Two months after Bush declared major combat in Iraq completed in May 2003, most Christians thought the United States had acted prudently, according to a poll by the Pew Forum on Religion and Public Life.

Those agreeing with the military effort were 68 percent of white mainline Protestants, 74 percent of white Catholics and 79 percent of white evangelicals. Mainline denominations are those that originated in Europe and include Lutherans, Episcopalians and Methodists.
The survey numbers fell during the following two years.

A poll last July by the Pew Forum showed 56 percent o f white mainline Protestants and 54 percent o f white Catholics supported military involvement. Even among evangelicals, who helped Bush win re-election, support had fallen by 11 percentage points.

Richard Cizik, vice president of governmental affairs for the National Association of Evangelicals, which did not publicly endorse the war but has been a Bush backer, seemed surprised Friday when he was told 68 percent of evangelicals still thought invading Iraq was the right thing to do.

"It's probably attributable to general support of the president," Cizik said.
Many, though, are growing tired of reports of U.S. casualties.

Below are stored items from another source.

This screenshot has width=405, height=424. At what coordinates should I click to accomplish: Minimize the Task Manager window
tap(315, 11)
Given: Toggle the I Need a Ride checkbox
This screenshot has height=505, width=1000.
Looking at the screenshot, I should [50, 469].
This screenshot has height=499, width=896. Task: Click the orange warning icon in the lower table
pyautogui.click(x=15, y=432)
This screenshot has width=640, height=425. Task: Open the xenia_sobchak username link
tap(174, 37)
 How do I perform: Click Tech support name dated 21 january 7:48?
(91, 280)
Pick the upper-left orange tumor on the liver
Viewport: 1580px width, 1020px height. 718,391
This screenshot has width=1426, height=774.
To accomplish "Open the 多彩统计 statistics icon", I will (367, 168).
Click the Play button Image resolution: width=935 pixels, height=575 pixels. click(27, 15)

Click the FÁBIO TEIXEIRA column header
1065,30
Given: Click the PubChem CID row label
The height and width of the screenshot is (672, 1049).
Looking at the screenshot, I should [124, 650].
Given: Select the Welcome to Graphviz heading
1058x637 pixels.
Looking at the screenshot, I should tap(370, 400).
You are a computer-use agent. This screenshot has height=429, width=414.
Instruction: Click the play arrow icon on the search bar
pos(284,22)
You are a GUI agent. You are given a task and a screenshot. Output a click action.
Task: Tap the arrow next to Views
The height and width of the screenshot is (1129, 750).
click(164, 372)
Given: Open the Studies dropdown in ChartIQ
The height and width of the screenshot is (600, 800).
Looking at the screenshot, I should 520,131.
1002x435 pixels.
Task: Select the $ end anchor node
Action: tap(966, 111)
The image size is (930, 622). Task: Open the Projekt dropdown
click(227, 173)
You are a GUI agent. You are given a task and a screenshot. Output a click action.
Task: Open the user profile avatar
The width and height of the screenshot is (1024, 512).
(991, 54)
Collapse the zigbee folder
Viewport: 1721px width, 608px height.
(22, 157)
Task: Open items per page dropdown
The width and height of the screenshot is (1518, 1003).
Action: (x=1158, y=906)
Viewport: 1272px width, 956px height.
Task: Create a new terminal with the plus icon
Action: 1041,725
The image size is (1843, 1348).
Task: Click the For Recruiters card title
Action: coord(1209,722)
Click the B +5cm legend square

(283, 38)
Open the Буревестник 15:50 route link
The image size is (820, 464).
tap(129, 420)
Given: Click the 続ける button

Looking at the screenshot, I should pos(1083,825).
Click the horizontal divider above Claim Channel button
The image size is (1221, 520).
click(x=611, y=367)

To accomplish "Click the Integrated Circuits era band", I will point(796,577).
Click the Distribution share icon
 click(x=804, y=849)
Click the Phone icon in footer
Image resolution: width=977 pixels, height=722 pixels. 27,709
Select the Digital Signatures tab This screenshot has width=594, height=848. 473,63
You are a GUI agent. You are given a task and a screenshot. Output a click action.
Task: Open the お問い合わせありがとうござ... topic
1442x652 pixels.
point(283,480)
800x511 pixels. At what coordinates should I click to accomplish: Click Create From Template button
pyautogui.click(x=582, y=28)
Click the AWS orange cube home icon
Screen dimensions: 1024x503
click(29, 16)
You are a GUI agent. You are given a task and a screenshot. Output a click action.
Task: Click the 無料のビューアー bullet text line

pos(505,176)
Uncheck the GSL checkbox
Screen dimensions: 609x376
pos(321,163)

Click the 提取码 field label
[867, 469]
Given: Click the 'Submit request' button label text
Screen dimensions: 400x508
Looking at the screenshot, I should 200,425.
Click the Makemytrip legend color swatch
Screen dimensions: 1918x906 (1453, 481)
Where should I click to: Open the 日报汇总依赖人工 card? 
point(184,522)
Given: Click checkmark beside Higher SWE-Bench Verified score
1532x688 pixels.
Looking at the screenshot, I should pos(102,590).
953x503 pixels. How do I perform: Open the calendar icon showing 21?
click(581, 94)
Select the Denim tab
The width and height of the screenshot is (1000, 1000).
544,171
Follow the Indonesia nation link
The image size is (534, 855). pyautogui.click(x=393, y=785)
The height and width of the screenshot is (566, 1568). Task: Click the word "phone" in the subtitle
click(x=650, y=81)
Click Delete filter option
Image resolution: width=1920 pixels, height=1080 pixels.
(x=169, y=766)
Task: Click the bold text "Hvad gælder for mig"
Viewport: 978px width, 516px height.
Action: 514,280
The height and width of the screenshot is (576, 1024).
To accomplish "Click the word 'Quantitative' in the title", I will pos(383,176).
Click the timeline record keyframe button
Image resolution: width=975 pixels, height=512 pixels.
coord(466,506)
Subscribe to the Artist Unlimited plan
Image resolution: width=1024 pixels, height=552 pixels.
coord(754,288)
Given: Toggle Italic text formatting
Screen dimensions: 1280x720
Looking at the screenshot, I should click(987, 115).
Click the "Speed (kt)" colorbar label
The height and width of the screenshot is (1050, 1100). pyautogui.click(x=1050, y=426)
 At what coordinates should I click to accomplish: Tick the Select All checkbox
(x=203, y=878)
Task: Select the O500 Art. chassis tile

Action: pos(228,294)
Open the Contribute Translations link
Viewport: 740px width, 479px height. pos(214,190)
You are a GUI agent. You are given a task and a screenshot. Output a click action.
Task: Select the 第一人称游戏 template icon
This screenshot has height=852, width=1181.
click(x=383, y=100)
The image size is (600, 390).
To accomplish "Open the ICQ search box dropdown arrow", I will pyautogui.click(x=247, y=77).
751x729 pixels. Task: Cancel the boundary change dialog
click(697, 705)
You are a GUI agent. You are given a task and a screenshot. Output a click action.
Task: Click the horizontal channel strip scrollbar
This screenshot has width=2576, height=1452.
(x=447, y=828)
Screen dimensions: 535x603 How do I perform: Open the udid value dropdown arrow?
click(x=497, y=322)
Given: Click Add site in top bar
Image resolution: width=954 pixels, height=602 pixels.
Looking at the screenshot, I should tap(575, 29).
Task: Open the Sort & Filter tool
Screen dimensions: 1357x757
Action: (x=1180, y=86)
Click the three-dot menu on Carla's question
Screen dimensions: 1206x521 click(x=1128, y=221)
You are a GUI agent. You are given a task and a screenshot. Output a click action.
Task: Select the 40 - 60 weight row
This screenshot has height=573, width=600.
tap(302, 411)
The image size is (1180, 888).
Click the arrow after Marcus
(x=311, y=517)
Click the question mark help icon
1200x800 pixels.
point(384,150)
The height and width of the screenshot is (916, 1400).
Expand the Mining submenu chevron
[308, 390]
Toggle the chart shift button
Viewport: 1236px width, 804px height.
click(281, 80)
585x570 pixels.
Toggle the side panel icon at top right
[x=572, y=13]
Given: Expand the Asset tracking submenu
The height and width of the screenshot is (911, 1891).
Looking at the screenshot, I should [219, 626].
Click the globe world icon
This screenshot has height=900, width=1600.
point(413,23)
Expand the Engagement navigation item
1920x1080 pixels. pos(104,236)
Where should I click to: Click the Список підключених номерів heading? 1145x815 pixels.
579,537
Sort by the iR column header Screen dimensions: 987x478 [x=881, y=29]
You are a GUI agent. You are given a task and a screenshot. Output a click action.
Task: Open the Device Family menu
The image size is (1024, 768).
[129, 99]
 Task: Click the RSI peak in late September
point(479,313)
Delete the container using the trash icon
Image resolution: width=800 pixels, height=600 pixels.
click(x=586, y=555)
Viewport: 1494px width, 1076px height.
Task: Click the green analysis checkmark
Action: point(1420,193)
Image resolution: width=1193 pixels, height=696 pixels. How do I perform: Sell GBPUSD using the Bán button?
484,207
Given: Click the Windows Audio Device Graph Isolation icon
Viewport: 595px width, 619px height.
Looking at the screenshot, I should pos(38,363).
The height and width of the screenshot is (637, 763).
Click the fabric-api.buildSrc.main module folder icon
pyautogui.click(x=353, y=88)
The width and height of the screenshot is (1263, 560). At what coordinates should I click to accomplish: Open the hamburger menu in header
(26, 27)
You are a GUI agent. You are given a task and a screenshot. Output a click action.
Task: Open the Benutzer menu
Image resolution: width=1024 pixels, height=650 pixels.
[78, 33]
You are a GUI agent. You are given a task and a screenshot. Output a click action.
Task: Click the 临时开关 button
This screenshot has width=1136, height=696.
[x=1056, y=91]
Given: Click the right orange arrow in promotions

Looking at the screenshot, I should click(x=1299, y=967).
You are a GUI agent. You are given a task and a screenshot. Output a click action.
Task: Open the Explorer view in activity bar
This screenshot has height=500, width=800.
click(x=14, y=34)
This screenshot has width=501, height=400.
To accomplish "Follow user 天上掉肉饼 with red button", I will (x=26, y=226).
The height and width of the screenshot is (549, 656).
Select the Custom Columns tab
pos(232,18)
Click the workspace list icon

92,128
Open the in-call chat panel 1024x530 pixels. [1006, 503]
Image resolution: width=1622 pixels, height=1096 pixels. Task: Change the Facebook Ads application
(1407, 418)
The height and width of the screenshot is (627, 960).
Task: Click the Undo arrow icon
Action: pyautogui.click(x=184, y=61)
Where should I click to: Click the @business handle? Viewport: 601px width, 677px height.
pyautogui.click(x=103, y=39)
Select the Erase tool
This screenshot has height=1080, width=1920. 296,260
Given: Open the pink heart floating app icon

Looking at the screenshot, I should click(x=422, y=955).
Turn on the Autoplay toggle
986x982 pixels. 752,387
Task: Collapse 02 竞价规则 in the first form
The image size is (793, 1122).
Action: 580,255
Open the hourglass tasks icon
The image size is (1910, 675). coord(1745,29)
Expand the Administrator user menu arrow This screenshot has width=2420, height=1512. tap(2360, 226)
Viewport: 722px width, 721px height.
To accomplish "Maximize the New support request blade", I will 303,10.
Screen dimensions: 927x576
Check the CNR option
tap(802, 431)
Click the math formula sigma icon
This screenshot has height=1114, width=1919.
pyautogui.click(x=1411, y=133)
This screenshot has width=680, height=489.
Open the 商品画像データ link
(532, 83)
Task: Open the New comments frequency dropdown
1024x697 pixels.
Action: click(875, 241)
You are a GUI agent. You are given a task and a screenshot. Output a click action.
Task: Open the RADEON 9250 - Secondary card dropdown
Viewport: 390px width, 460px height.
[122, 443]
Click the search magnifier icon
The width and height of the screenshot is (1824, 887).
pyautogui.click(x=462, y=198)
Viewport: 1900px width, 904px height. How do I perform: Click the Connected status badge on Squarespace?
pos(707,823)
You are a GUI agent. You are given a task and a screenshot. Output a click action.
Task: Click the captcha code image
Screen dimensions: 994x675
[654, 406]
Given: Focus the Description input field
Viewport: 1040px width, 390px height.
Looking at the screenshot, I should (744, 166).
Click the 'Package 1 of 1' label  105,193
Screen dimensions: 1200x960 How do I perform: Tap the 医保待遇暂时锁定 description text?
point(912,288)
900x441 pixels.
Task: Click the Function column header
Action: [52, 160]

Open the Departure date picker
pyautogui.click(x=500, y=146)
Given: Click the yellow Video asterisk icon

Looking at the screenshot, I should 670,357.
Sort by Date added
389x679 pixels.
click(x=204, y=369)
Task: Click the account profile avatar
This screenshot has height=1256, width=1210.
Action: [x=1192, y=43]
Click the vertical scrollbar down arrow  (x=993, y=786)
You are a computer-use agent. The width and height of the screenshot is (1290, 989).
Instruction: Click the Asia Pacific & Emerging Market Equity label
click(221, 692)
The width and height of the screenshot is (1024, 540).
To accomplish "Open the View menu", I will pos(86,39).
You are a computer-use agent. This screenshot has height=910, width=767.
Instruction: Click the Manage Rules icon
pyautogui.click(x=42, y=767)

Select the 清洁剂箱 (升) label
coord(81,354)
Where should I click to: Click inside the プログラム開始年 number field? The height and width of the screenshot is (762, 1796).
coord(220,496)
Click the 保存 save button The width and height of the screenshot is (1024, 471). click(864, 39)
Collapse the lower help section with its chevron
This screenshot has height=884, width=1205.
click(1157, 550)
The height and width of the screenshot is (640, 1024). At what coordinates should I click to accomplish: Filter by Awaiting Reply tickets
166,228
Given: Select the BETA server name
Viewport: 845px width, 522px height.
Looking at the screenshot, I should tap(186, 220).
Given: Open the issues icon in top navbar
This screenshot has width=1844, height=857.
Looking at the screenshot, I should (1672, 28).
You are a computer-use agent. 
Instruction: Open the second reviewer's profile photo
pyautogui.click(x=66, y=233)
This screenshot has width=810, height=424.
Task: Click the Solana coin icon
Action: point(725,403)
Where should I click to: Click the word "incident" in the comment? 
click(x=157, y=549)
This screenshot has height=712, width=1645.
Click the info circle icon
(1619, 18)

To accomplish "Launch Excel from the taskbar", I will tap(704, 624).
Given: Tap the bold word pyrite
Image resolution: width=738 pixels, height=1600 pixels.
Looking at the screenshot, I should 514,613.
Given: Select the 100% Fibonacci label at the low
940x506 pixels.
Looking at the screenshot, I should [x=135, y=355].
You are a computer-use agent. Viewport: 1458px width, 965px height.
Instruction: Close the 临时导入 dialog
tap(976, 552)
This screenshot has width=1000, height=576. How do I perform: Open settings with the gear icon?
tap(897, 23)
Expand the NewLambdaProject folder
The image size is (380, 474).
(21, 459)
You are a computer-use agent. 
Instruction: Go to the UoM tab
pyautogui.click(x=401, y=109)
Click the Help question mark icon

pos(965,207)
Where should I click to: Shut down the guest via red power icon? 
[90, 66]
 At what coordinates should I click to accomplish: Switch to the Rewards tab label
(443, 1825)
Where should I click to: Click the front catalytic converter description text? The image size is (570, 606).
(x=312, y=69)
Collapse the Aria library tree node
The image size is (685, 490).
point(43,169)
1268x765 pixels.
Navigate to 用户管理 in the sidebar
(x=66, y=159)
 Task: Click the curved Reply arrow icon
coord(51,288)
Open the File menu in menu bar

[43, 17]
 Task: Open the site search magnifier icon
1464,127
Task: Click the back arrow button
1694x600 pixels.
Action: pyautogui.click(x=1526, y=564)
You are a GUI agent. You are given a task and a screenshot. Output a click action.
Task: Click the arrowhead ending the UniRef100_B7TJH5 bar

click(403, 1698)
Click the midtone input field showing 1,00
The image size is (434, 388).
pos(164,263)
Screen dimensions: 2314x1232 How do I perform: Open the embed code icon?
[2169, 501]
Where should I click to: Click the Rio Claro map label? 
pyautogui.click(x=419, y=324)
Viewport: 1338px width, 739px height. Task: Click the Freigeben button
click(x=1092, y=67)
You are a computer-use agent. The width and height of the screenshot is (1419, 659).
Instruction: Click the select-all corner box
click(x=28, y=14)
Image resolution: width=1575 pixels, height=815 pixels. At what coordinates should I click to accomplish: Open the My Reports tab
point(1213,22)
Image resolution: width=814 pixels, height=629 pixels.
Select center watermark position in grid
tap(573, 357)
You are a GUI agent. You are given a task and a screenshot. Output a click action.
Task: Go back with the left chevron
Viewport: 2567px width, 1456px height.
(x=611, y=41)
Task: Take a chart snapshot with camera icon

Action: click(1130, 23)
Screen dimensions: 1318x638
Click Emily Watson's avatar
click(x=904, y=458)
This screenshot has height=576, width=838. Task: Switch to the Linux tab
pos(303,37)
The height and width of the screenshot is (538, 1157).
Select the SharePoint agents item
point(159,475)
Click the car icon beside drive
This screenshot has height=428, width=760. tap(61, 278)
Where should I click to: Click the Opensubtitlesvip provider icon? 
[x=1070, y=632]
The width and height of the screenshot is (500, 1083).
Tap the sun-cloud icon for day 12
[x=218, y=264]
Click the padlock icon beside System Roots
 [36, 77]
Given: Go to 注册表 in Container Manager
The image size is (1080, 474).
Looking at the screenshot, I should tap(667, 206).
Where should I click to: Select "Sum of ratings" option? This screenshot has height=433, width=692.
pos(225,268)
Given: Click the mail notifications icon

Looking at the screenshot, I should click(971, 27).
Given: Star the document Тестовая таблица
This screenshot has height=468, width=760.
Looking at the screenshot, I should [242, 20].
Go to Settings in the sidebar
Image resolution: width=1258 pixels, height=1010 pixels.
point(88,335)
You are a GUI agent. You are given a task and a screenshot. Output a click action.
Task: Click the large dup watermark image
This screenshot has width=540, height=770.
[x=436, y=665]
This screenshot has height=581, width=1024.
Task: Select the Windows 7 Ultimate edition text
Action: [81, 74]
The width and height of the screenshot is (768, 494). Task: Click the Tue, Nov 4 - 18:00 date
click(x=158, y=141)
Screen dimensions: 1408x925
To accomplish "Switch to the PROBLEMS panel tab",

At the invitation of local anti-war activists, including Progressive Christians Uniting, Medea Benjamin is scheduled to speak this morning at Pilgrim Place, the Christian retirement community in Claremont. The 11 a.m. speech will be held in Decker Hall, 665 Avery Road. The anti-war crusader, who is not religious, has worked for years with interfaith groups promoting peace.

"The teachings of all the major religions teach peace and tolerance, universal love. Unfortunately, we humans have strayed too much from those basic teachings, often in the name of those religions," said Benjamin, founding director of the human-rights group Global Exchange.

In San Bernardino, up to 20 people Jewish, Catholic, Quaker and Protestant have held a vigil each Wednesday for the past month on E Street, behind City Hall.

"From a religious perspective, this is not a just war," said the Rev. David Kalke of Central City Lutheran Mission in San Bernardino, a vigil organizer. "We haven't been attacked. The reason for going to war hasn't been substantiated. The lost of life has been tremendous on both sides."
Nearly 1,900 U.S. troops have died in Iraq since March 2003. Thousands of insurgents and Iraqi civilians have, too.

To be sure, many Christians opposed military action long before the conflict began. So changing attitudes shouldn't be attributed to new moral understandings, said John C. Green, a religion and politics expert at the University of Akron in Ohio.

But Green said the practical argument against war has become more persuasive: No sign of WMDs, the Abu Ghraib prison scandal was an international embarrassment, states like Ohio and California are facing heavy casualties, and the Iraqi government is struggling to get off the ground.

Christians still favor how Bush is handling Iraq more than the general public, where only two of five agree with the president, recent surveys show. Last month, before Hurricane Katrina made landfall, the president's job approval rating was 42 percent, according to an Associated Press/Ipsos poll.

"Regardless of polls, he is going to continue to do what is right for the American people," said Lisaius, the White House spokesman. "This is something that transcends politics. This is about the safety or our country and the safety of people around the world."

But Iraq also is another wedge issue for liberal and conservative Christians.

"Evangelicals want to support this president and want to believe this war, in the long run, is going to make a big difference on behalf of democracy and freedom of religion and civil rights in the whole region," said Cizik.

He does not believe Iraq is dividing Christians but said it eventually may. "But if the (Iraqi) constitution doesn't guarantee those rights, it might shed whole new light on what we are fighting for and dying for there."